Paving the way for more transparency in health data
The right to privacy is a human right, as is the right to personal data protection. The International Committee of the Red Cross (ICRC) underlines their fundamental importance for humanitarian organizations, in the second edition of the Handbook on data protection, published last week. It is also particularly sensitive when health is concerned.
The AI for Good Global Summit discussed the issues of health in relation to the wellbeing of future generations in a webinar this week. Anthropologist and human rights advocate of the Graduate Institute in Geneva, Meg Davis was among the speakers. She invites us not to forget the human rights factor.
Why this matters. New technologies designed to collect health data offer great opportunities to help combat the global challenges the world is facing today. The risks associated with their use pose real threats, however, including breach of privacy, and discrimination. These need to be averted now for the future generation said Davis:
“It’s really about the governance of these technologies and specifically for young people and children, because whatever decisions we make now is going to shape their futures and they have very little say in how these decisions are made, especially in low resources and developing countries.”
If younger people are certainly living a more digital life, they are also more vulnerable to some of the health issues we are currently dealing with, such as HIV for example, Davis continues. Technology can gather their data but might also shape their choices and direct them. That’s why it is important that they have some awareness and choices, so they can make the right decisions for themselves. But can these decisions really be made when the private sector is in control of the technology itself?

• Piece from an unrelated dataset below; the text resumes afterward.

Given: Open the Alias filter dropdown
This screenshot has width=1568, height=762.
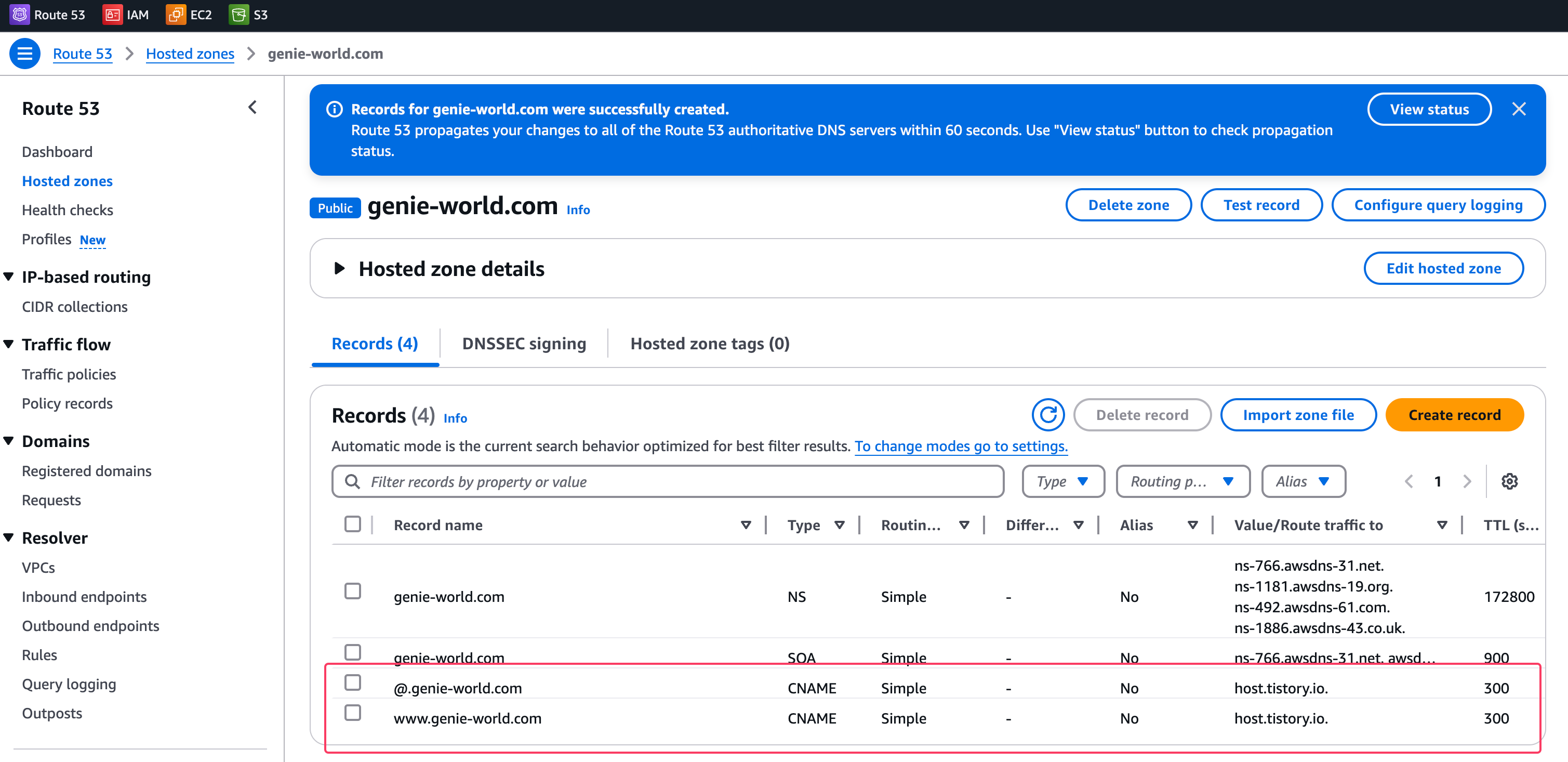Looking at the screenshot, I should coord(1303,481).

Harvard Professor Shoshana Zuboff describes the impact of big tech on our lives. The tech monopolies diverge from the principles of capitalism. They are distancing themselves from their own societies and the population, by being mostly interested in our data. In her 2019 book The Age of Surveillance Capitalism: The Fight for a Human Future, she goes even further. We as humans become the products. The more data is collected and fed to AI systems, the better our actions can be predicted and our actions steered in one direction or another. What does this say about democracy?
Issues in health. The dominance of big tech firms has consequences for health data collection as well. Davis highlights two main issues. Firstly, the people whose data cannot be gathered or only partially must be considered, because of the way discrimination, marginalization and stigmatization take place especially for LGBT people, sex workers, drug users, migrants or refugees. In other words, if their data is not gathered or gathered accurately, their needs might not be prioritized.
“We then enter a circle where the absence of evidence becomes the evidence of absence.”
Secondly, some practices can be very intrusive and violate privacy, without people being really aware of it. Contact tracing apps are one example, where live experimentation is happening in some universities to try to figure out how to manage youth in the context of the pandemic.
“There has been a lot of hype around digital. It’s difficult to separate what’s for the public good and when the public good is used for private interests. There are a lot of private interests in the digital sphere, very powerful ones. We have to be very clear about whose benefits and harms we are talking about.”
A need for change. One thing is clear: if the answers are not all there yet, bringing the more sensitive issues to the public attention is a good start to reach more transparency on the subject. How is data collected? Where is it stored? How it is used? Who has access to it? As an anthropologist, Davis reflects on the change that is taking place, as power is being contested in many ways.
“We have different social forces that are shifting and mobilizing in really new ways and a lot of these questions are up for grabs in a way they hadn’t been before. It was always assumed before that they are people who know and study, and that there are people who are the object of study and have their data gathered. I think this is changing in ways that can potentially be very exciting.”
Next steps to come. Meg Davis has launched a research project mobilizing AIDS activists who are fairly young and diverse. The goal is to help them understand the possibilities and the risks around these new technologies, and observe what they end up doing with that in promoting human rights standards.
The standards are precisely what is missing today to uphold human rights in the governance of digital health, better informed by human rights law but also by the experience of communities, especially younger people. The ICRC’s new handbook certainly addresses many of the issues. It is now not only up to humanitarian actors, but also to authorities and the private sector to act upon them.